10 German comfort foods to try this fall
10 German comfort foods to try this fall
Comfort foods are dishes that warm you from the inside out — physically and emotionally. Give one of these traditional German eats a try this fall season!
Craving pizza? A thinly rolled, rectangular crust topped with layers of tangy fromage blanc or crème fraîche, sweet onions (Zwiebeln) and salty bacon (Speck), then baked in a wood-fired oven until golden brown — flame cake, or Flammkuchen is the closest thing you’ll find to it in German eateries. It’s sure to keep you cozy at chilly festivals and markets all year.
This dish is definitely not your mama’s macaroni and cheese … but it might be better. Spätzle, soft egg noodles traditionally shaped by hand and said to resemble sparrows (Spatzen), are baked in a casserole dish between layers of melted butter and grated cheese (typically Emmenthaler). The bubbling pasta is topped with sautéed onions fresh out of the oven and made to accompany hearty roast dishes (like Rindsrouladen, another delicious German comfort food to add to the list).
Even if you weren’t a fan of meatloaf when you were a kid, you must give this dish a try. Minced meat (veal, pork or beef) is blended with eggs, milk, breadcrumbs, chopped onions, spices, salt and pepper. The mixture is then formed into large balls, flattened into thick patties and pan-fried to perfection. Delicious with a side of cold German potato salad, crispy French fries or served sandwich-style in between slices of fresh Brötchen, the homey flavors remind me of picnics, potlucks and family meals when I was a little girl.
A list of comfort food dishes is never complete without soup, and Kürbissuppe is one of the best items on the menu in fall. Puréed pumpkin (Kürbis), a European fall staple, is simmered with chicken broth, heavy cream, butter, salt and pepper. A bowl of pumpkin soup is especially soothing to the soul on crisp fall evenings.
If you’re on the go, look for an Imbiss, or snack stand, with Currywurst on the menu. This favorite fast food dish hails from Munich and consists of sliced bratwurst topped with a sweet and spicy curry ketchup sauce. Pair it with a side of fresh-from-the-fryer Pommes, and you’ve got a delicious take-out dish.
If you’re a fan of home fries, you’ll love Bratkartoffeln. Seasoned slices of potatoes are pan-fried with bacon and onions until crispy. The earthy flavors of this dish are the perfect complement to schnitzel and German sausage dishes.

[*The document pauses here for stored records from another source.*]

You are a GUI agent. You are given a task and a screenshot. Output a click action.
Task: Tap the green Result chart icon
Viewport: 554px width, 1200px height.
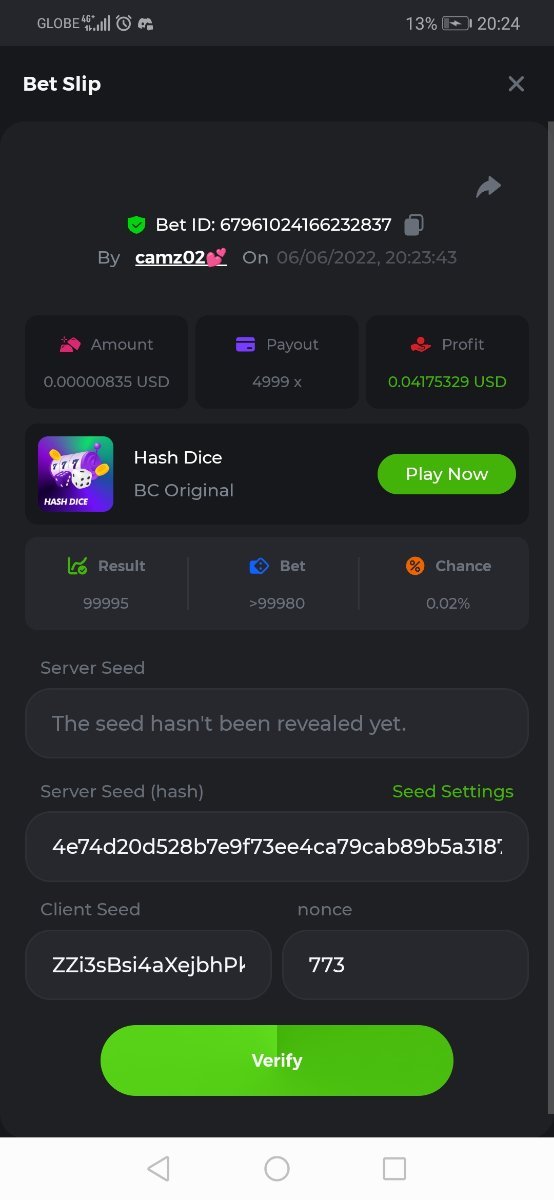pyautogui.click(x=77, y=566)
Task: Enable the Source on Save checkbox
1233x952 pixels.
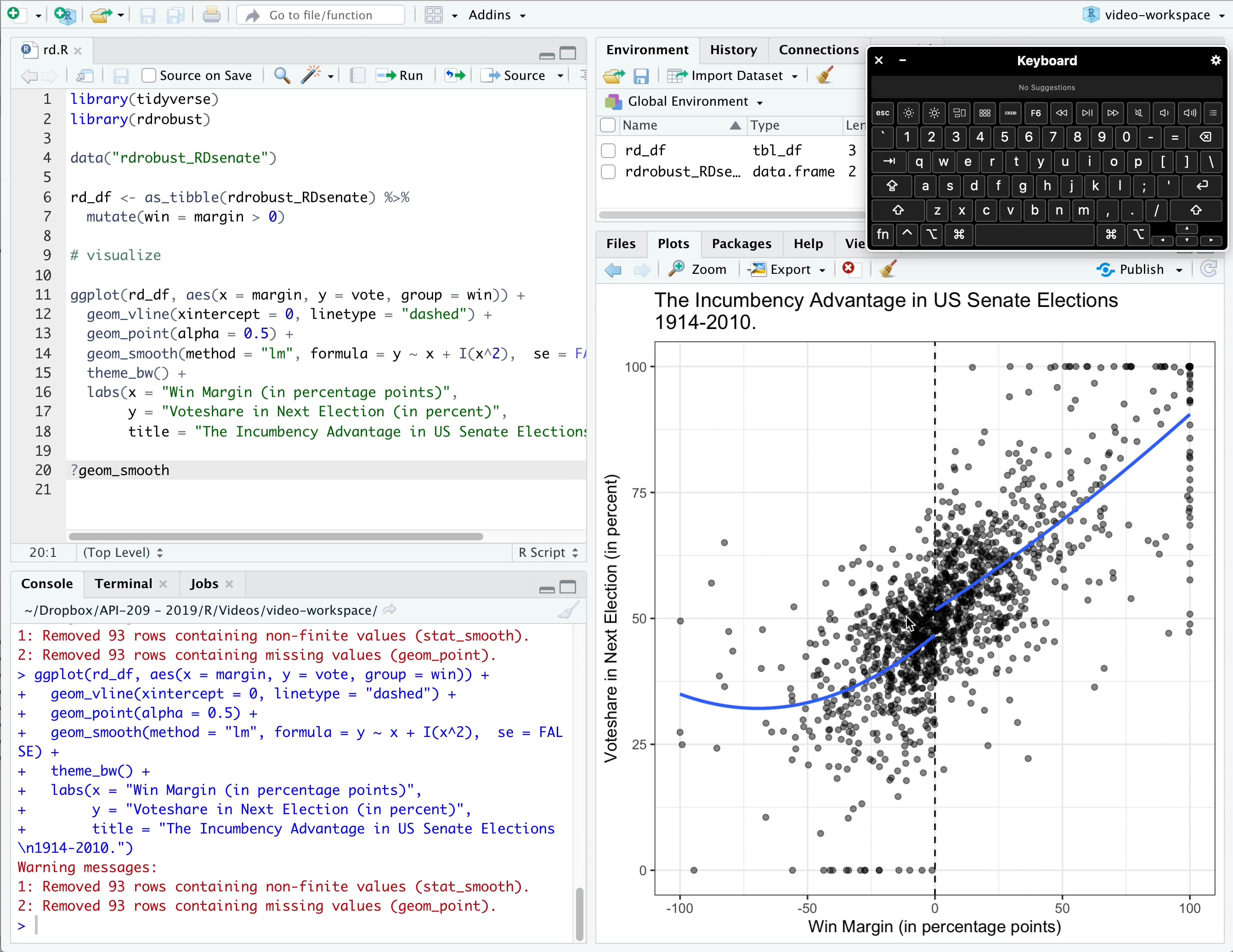Action: (x=149, y=76)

The pleasant smell of pot roast takes me back to holiday meals at my grandma’s house. If you’re hankering for a good, old-fashioned home-cooked meal, try Sauerbraten, which is considered a national dish of Germany. Traditionally prepared with a tougher cut of meat, Sauerbraten, or “sour roast,” is tenderized for several days in a marinade of a wine, vinegar, herbs and spices. Afterward, it is braised on the stove in a covered dish for hours. Once the meat is ready, the marinade is drained from the pan and thickened with gingerbread (Lebkuchen), flour, sour cream and roux. Pair it with red cabbage (Rotkohl), Käsespätzle and boiled dumplings for an authentic German meal.
On a dreary day, there’s nothing better than a warm dessert to lift your spirits. Try this thin and flaky pastry pocket filled with tart apples, cinnamon, sugar, streusel and raisins. Top with whipped cream, custard, ice cream or vanilla sauce, and pair it with a steamy cup of tea or coffee.
This side dish reminds me of chicken and dumplings, a dish my mom often prepared for an under-the-weather family member. Knödel are German dumplings made of flour, potatoes and eggs and seasoned with nutmeg and a pinch of salt. They are traditionally made to enhance the flavors of a savory meat dish, like roasted duck or goose, Sauerbraten or Rouladen. For a sweet alternative that is popular in Bavaria, you can also stuff the dumplings with apricots or plums and top with a butter and brown sugar glaze.
Classic southern comfort foods are often deep-fried, making schnitzel a solid contender as one of the top comfort foods of Germany. The dish starts the same for every portion — a pork cutlet that has been pounded thin with a meat tenderizer, dredged in a mixture of flour, eggs and breadcrumbs, and fried in oil or fat. What makes each dish unique is the sauce and toppings you choose. Brown gravy, cream sauce or clarified butter? Mushrooms, onions, bacon, cheese, tomatoes or peppers? Don’t worry; you really can’t go wrong.